• **Required task**
Turn the lines of the items below into a JSON list of strings, one string per line and no blank lines, starting with the line that contains "Hybrid category label?" and going on through the end of the items.

+===+

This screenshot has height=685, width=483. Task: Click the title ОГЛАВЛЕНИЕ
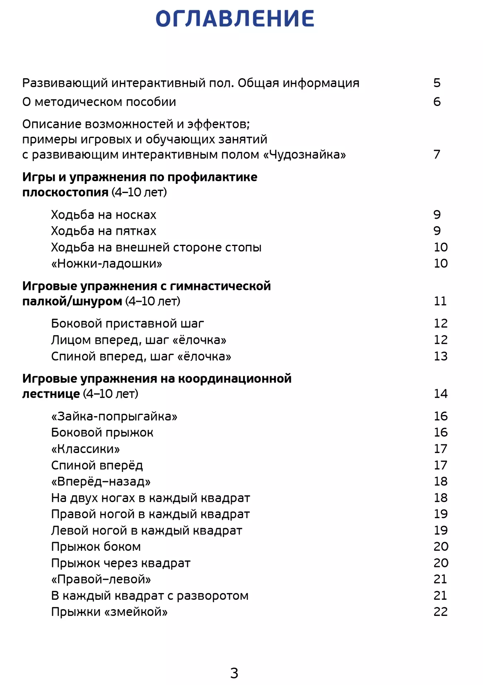235,19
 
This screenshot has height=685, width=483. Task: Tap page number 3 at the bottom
234,673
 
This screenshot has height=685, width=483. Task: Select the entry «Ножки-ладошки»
106,263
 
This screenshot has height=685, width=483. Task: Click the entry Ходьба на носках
104,215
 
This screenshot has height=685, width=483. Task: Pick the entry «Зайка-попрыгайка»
114,416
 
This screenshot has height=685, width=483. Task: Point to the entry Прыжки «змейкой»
109,612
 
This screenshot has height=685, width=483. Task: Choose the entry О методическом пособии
99,102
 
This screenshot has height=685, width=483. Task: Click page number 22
440,612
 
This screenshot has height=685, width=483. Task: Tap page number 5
437,83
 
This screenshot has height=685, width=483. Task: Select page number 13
440,356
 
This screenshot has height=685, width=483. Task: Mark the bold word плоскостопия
65,193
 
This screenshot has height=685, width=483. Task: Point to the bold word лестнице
51,394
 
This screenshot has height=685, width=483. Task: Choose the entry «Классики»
85,449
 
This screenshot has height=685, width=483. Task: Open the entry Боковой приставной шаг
128,323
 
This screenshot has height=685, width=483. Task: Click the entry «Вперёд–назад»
101,481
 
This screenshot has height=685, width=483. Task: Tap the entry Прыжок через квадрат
121,563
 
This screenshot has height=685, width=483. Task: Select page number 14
440,393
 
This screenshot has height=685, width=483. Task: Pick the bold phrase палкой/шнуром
72,301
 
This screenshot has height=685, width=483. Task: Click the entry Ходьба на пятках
104,231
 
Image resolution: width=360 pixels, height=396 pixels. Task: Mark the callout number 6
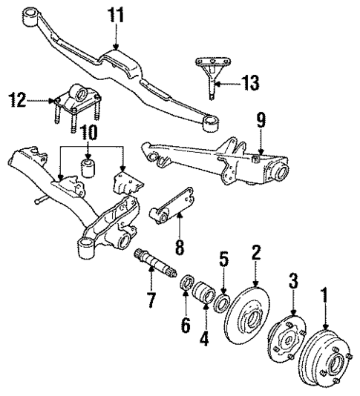[x=186, y=324]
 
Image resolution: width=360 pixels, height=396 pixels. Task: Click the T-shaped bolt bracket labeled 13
[x=211, y=71]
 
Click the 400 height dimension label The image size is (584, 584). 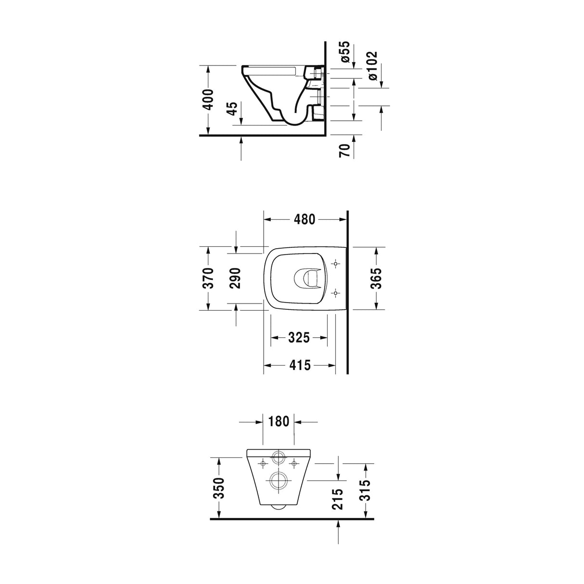[x=208, y=100]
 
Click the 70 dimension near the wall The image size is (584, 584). [x=344, y=150]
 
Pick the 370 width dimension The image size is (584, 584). [x=208, y=278]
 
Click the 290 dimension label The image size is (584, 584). [x=236, y=278]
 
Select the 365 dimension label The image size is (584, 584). [x=377, y=278]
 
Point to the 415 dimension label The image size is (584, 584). [x=299, y=366]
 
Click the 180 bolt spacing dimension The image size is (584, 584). [x=279, y=422]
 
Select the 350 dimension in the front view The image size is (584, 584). [x=219, y=488]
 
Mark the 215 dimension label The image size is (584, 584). [x=339, y=499]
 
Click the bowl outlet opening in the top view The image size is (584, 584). [x=306, y=278]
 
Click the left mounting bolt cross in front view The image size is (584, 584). [x=263, y=464]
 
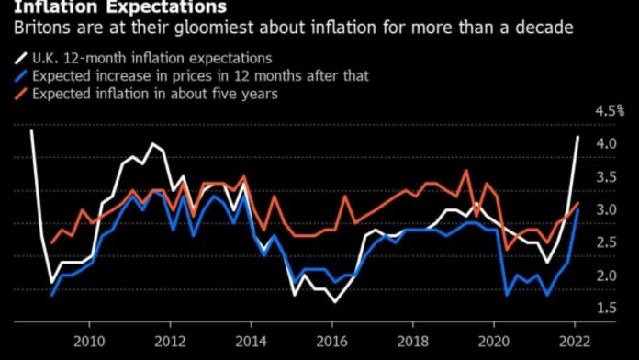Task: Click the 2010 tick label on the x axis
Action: click(x=89, y=342)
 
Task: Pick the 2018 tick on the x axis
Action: click(x=412, y=342)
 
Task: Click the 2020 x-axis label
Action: click(x=493, y=342)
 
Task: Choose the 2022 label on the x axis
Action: click(x=574, y=342)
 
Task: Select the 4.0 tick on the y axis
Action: click(x=606, y=144)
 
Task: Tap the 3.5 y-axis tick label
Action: click(x=606, y=177)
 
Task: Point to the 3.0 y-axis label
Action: click(x=606, y=210)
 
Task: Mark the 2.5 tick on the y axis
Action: click(x=606, y=243)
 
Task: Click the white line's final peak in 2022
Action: click(x=578, y=137)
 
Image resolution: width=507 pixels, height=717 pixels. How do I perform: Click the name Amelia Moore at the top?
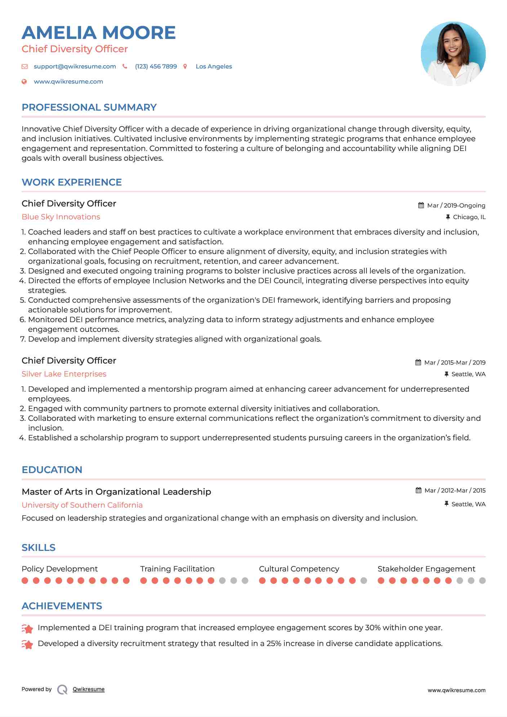[98, 33]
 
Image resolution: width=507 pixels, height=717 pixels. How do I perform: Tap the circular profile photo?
[453, 54]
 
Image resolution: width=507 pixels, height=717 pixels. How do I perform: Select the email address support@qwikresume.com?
[75, 67]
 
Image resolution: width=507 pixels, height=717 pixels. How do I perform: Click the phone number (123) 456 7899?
[156, 67]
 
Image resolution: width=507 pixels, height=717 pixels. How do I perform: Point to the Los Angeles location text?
[214, 67]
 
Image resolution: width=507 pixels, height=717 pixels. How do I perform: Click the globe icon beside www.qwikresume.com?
[24, 82]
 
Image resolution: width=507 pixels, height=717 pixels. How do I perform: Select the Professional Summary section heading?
[89, 107]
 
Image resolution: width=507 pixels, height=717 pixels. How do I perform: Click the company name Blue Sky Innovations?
[61, 217]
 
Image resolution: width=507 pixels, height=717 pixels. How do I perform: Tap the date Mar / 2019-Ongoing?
[456, 206]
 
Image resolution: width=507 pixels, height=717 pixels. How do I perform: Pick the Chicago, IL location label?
[469, 217]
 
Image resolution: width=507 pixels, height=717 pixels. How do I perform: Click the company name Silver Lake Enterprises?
[64, 374]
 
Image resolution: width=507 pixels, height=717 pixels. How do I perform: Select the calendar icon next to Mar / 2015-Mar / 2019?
[418, 362]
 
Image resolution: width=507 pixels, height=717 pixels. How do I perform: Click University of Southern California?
[82, 505]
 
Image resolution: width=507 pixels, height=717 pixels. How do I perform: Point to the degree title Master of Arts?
[116, 492]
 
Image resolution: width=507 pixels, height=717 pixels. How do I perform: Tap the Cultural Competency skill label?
[299, 569]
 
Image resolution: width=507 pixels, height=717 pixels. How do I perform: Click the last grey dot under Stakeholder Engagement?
[482, 581]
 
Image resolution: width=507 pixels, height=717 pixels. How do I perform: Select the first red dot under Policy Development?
[25, 581]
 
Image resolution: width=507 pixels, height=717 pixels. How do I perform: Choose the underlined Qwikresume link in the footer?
[89, 689]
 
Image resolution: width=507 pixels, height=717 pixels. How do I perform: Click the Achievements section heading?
[62, 606]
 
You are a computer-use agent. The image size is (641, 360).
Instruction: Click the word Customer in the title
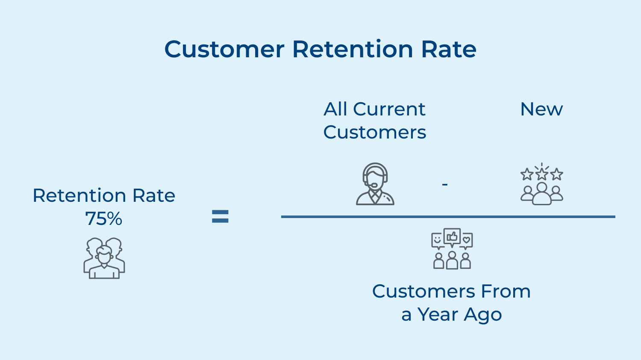click(x=224, y=49)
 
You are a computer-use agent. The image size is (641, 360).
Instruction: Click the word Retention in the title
click(x=353, y=49)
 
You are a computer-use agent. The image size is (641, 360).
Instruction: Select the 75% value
click(x=104, y=219)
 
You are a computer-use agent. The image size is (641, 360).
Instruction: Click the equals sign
click(x=220, y=217)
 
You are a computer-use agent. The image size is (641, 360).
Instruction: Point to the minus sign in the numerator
click(x=445, y=184)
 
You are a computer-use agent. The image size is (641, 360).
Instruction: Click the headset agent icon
click(x=375, y=184)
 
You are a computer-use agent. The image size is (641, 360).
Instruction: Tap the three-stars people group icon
click(x=541, y=185)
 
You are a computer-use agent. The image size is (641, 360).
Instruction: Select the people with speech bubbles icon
click(x=452, y=249)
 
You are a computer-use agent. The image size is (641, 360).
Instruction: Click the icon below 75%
click(x=104, y=258)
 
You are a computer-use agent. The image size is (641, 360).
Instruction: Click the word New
click(x=541, y=109)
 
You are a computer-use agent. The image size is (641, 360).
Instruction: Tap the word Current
click(x=389, y=109)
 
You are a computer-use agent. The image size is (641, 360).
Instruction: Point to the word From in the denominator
click(x=506, y=292)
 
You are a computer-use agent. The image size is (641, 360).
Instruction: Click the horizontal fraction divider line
click(x=448, y=217)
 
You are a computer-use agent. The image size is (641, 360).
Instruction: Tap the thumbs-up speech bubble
click(x=452, y=236)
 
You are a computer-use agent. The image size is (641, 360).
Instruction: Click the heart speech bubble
click(x=467, y=240)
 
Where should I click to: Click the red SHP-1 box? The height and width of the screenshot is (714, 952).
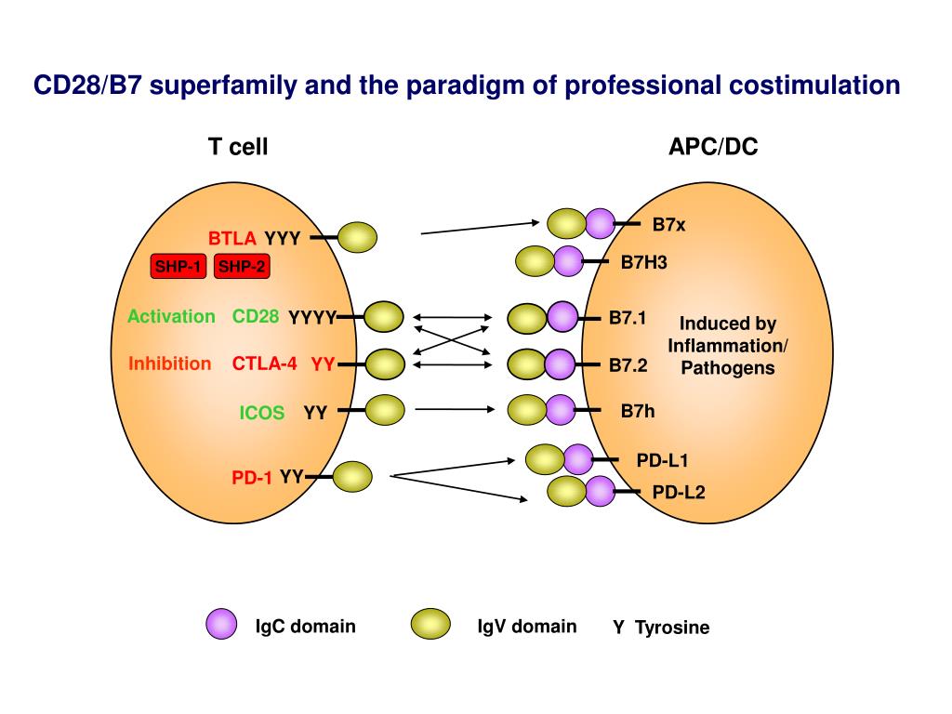(178, 266)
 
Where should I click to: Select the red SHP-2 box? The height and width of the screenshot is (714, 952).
(242, 266)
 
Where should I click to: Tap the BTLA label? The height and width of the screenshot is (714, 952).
(231, 238)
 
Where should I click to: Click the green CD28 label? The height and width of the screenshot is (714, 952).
(256, 316)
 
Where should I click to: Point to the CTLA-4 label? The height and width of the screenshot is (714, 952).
(265, 364)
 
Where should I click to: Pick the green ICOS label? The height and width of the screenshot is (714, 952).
(261, 413)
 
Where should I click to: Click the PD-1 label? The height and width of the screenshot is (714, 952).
(251, 478)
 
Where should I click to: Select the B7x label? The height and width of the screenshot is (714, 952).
(668, 225)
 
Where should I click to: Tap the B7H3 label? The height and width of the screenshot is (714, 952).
(643, 262)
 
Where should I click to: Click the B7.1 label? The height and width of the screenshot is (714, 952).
(628, 318)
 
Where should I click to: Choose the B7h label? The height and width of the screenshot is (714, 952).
(638, 411)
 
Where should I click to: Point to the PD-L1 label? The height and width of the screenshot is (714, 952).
(662, 461)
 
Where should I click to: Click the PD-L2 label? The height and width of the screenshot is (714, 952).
(678, 492)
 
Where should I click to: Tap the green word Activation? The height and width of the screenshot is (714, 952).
(171, 316)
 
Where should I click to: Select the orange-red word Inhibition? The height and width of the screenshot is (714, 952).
(169, 364)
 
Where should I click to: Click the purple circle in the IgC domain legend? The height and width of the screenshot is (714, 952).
(221, 624)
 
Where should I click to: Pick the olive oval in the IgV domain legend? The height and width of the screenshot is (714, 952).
(430, 624)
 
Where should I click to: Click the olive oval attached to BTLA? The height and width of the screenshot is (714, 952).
(357, 237)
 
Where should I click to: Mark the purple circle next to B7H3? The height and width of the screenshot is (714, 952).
(569, 261)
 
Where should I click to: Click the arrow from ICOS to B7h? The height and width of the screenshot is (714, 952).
(455, 410)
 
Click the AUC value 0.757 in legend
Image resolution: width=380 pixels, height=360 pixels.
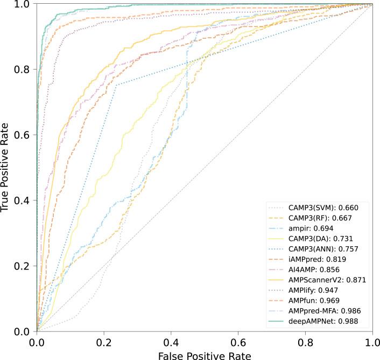click(348, 249)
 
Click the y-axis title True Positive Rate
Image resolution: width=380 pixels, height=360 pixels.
click(6, 166)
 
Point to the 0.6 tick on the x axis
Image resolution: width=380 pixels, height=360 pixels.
click(238, 342)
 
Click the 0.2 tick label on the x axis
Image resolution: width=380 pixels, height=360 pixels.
click(104, 342)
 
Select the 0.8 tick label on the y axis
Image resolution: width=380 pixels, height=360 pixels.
click(22, 70)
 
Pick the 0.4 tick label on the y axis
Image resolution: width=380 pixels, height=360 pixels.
click(22, 200)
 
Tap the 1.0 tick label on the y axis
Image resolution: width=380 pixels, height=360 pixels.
click(22, 4)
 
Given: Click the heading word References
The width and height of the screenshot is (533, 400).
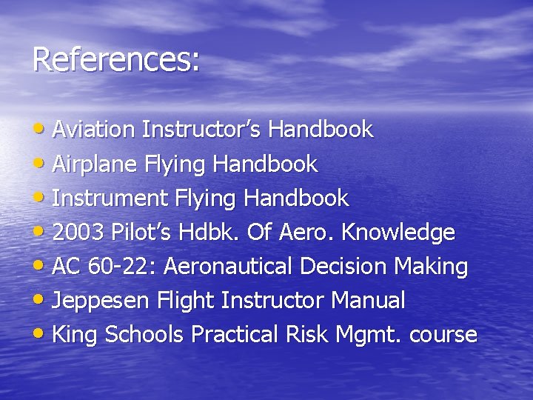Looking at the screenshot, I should (x=115, y=60).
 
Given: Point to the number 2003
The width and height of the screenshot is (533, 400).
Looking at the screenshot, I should (x=79, y=233).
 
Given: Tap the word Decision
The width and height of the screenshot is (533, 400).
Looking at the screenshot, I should (x=347, y=267).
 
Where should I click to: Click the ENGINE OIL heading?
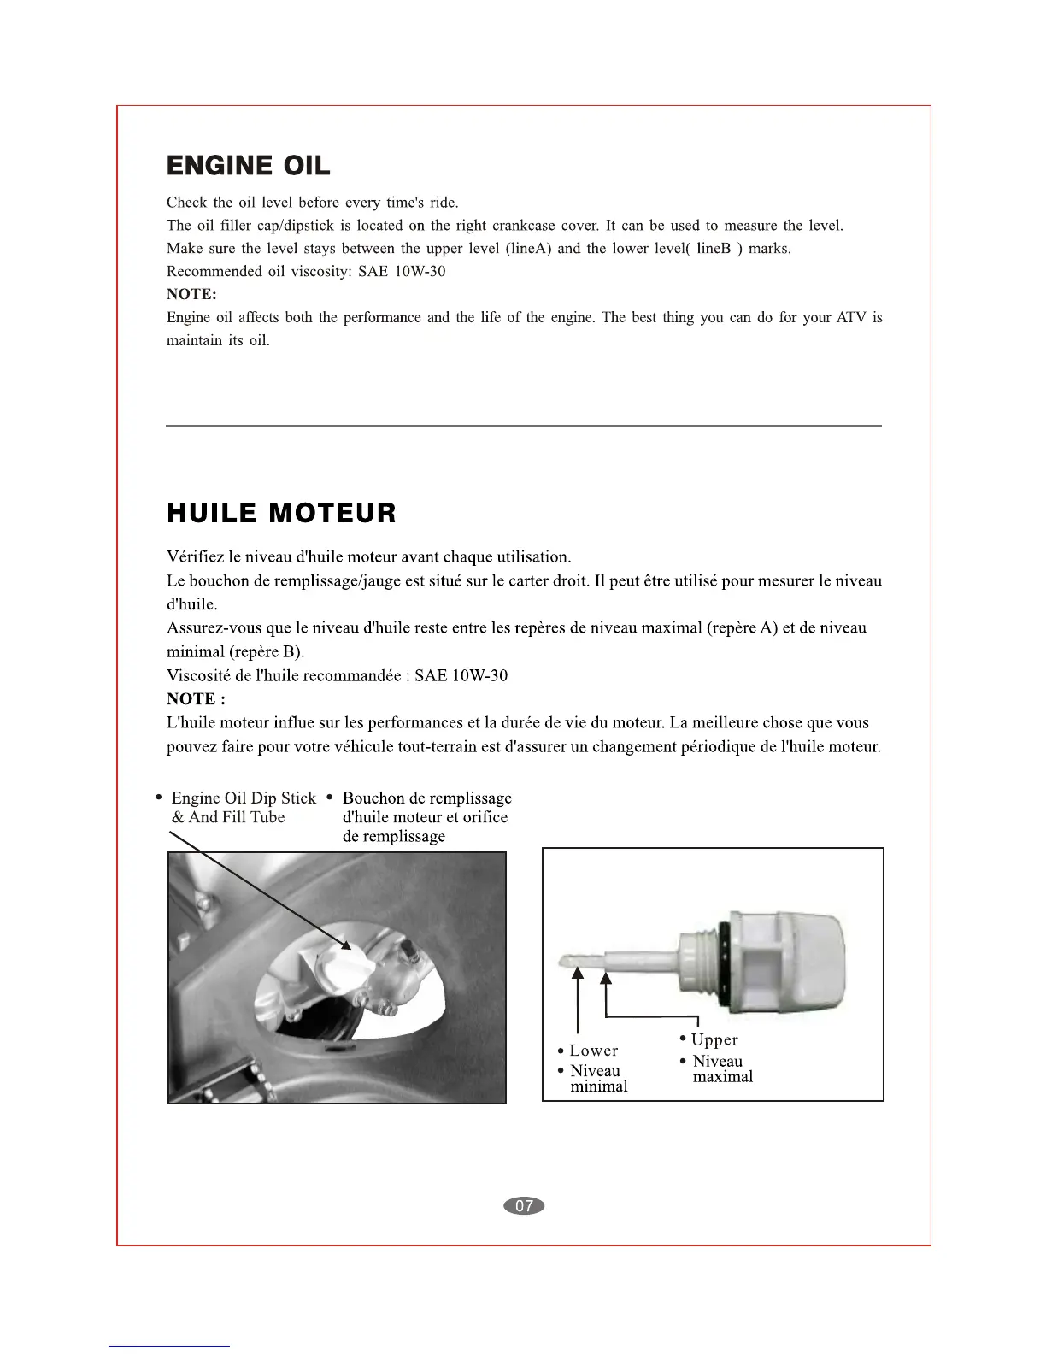click(248, 166)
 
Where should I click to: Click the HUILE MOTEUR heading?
click(281, 513)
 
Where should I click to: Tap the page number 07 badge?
click(524, 1205)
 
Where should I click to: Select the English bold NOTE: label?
click(191, 294)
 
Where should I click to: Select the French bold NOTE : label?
click(196, 698)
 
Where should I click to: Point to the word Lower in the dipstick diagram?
click(593, 1051)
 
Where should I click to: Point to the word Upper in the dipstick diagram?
click(714, 1039)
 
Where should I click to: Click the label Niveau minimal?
click(597, 1079)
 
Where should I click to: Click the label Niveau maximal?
click(720, 1068)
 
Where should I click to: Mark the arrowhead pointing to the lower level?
click(579, 972)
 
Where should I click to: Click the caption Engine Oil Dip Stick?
click(243, 798)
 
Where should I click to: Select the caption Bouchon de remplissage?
click(426, 798)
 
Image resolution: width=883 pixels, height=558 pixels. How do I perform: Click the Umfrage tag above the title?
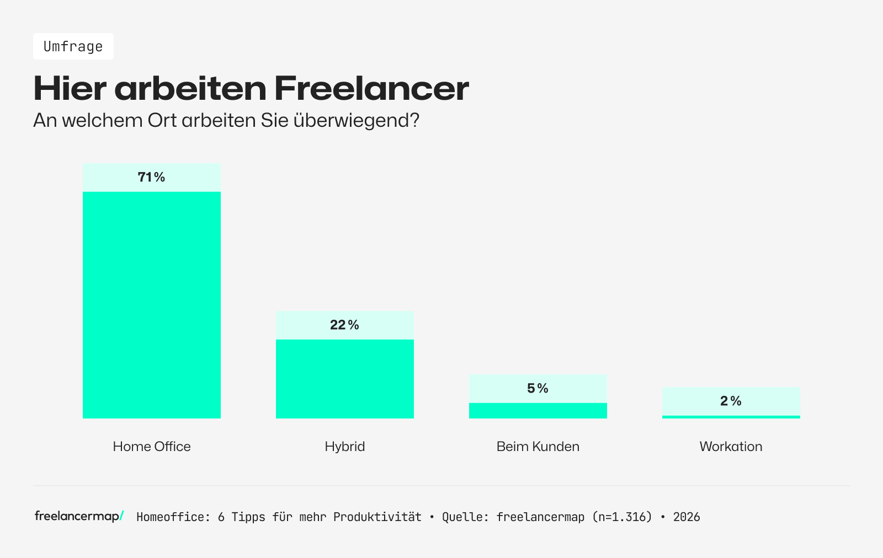(73, 46)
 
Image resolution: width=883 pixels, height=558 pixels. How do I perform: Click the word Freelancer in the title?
(371, 88)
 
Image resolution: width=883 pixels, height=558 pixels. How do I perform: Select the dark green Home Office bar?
(152, 305)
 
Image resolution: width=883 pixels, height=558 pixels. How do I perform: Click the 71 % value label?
(152, 177)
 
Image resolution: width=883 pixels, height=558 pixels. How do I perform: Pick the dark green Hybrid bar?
(345, 379)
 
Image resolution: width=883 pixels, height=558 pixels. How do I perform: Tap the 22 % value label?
(345, 325)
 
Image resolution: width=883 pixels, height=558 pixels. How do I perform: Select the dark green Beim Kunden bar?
(538, 411)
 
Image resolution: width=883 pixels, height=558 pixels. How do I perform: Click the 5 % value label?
(538, 388)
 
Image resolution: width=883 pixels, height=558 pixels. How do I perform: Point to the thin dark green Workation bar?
(731, 417)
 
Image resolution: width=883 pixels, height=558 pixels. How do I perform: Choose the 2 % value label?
(731, 401)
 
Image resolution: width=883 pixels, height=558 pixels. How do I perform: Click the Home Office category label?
(152, 446)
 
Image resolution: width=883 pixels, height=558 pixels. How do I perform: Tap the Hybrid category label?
(345, 446)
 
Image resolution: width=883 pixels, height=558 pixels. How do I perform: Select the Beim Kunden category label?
(538, 446)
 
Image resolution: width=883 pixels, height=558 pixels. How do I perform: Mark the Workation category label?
(731, 446)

+===+

• **Task solution**
[
  "Image resolution: width=883 pixels, height=558 pixels. How do I perform: Tap the Hybrid category label?",
  "(345, 446)",
  "Image resolution: width=883 pixels, height=558 pixels. How do I perform: Select the Beim Kunden category label?",
  "(538, 446)",
  "Image resolution: width=883 pixels, height=558 pixels. How do I perform: Mark the Workation category label?",
  "(731, 446)"
]